Saludado al occiso, vamos a disfrutar de su obra al Museo de Münch, pero está cerrado con motivo de una exposición gratuita por la conmemoración de los 150 años del nacimiento del poderoso pintor. Vamos entonces al Parlamento pero llegamos tarde para entrar. Comemos el resto de los sándwiches en el parquecito de enfrente. Mucha gente, entre propios y ajenos. Vamos al Museo de Historia que realmente no tiene mucho y se inscribe más en el moderno modelo de museos show, lleno de escenografías, muñecos y audios recreativos. Pfff, la misma porquería que hicieron en la antigua fábrica de Oskar Schindler, en Cracovia, Polonia. Parece que no es nuestro día.

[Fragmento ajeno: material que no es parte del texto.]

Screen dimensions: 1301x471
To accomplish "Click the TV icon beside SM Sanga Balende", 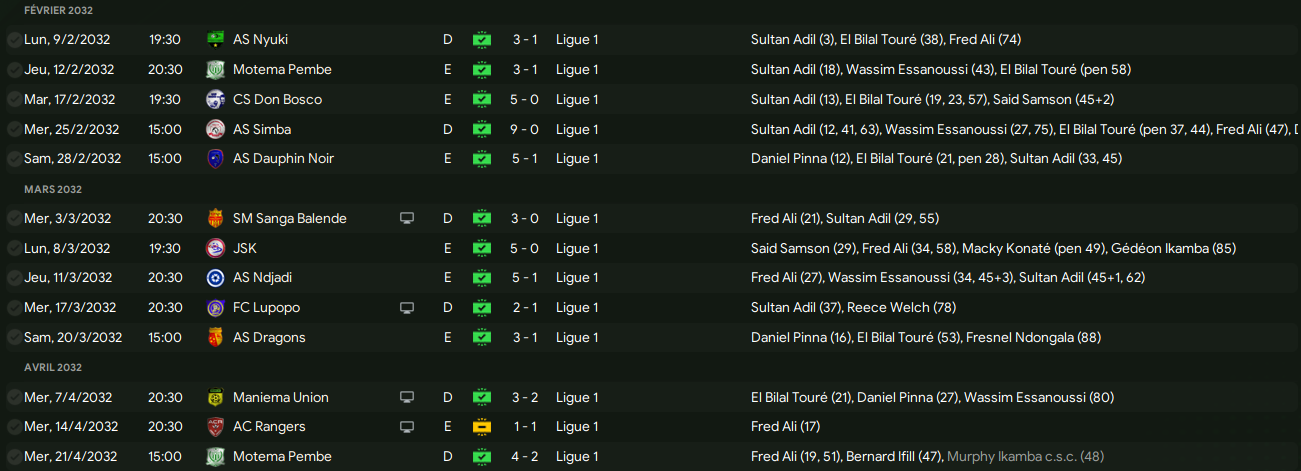I will 407,218.
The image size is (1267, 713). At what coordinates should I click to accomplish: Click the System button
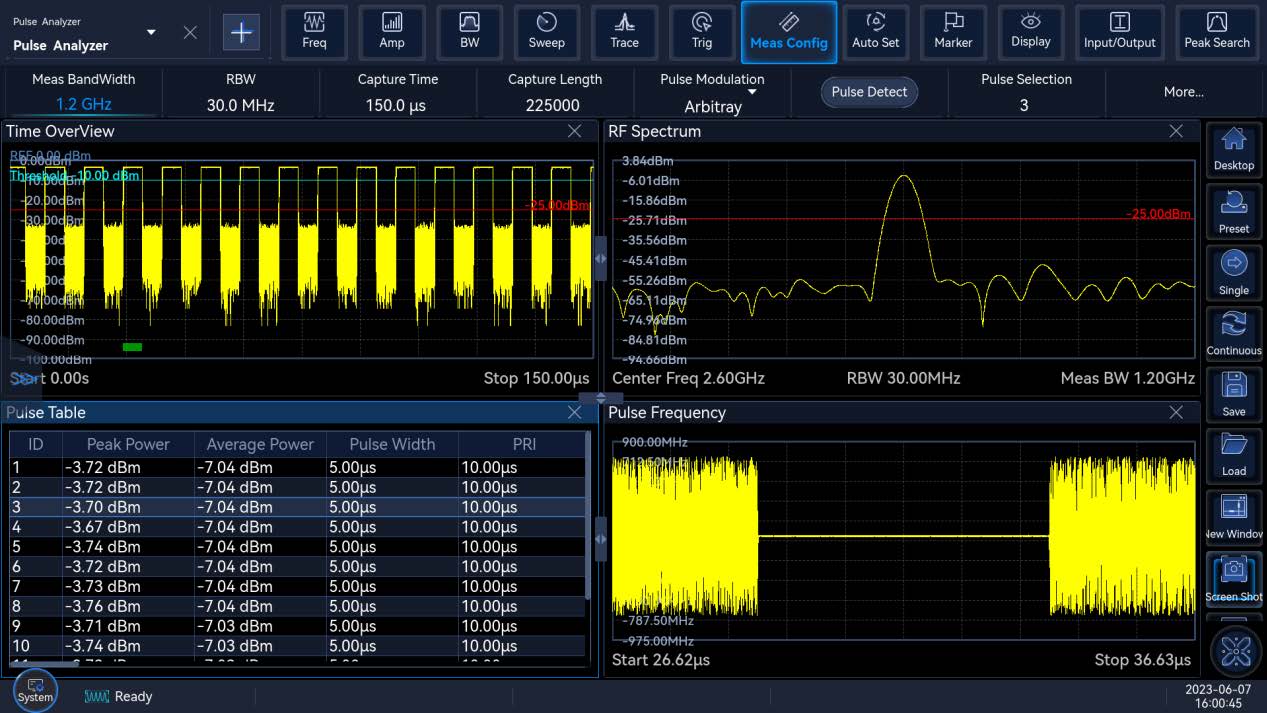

Medio sobre la hora, a las cuatro menos cuarto de la tarde, tomamos el tren a Estocolmo. El camino tiene mucho verde y abundan los lagos, las grandes casas coloridas, pero el paisaje no es tan majestuoso como en Noruega. Vendrá luego la fascinante ciudad vieja de la capital sueca y una buena noche de fiesta con un grupo internacional de pibes. But no matter, the road is life.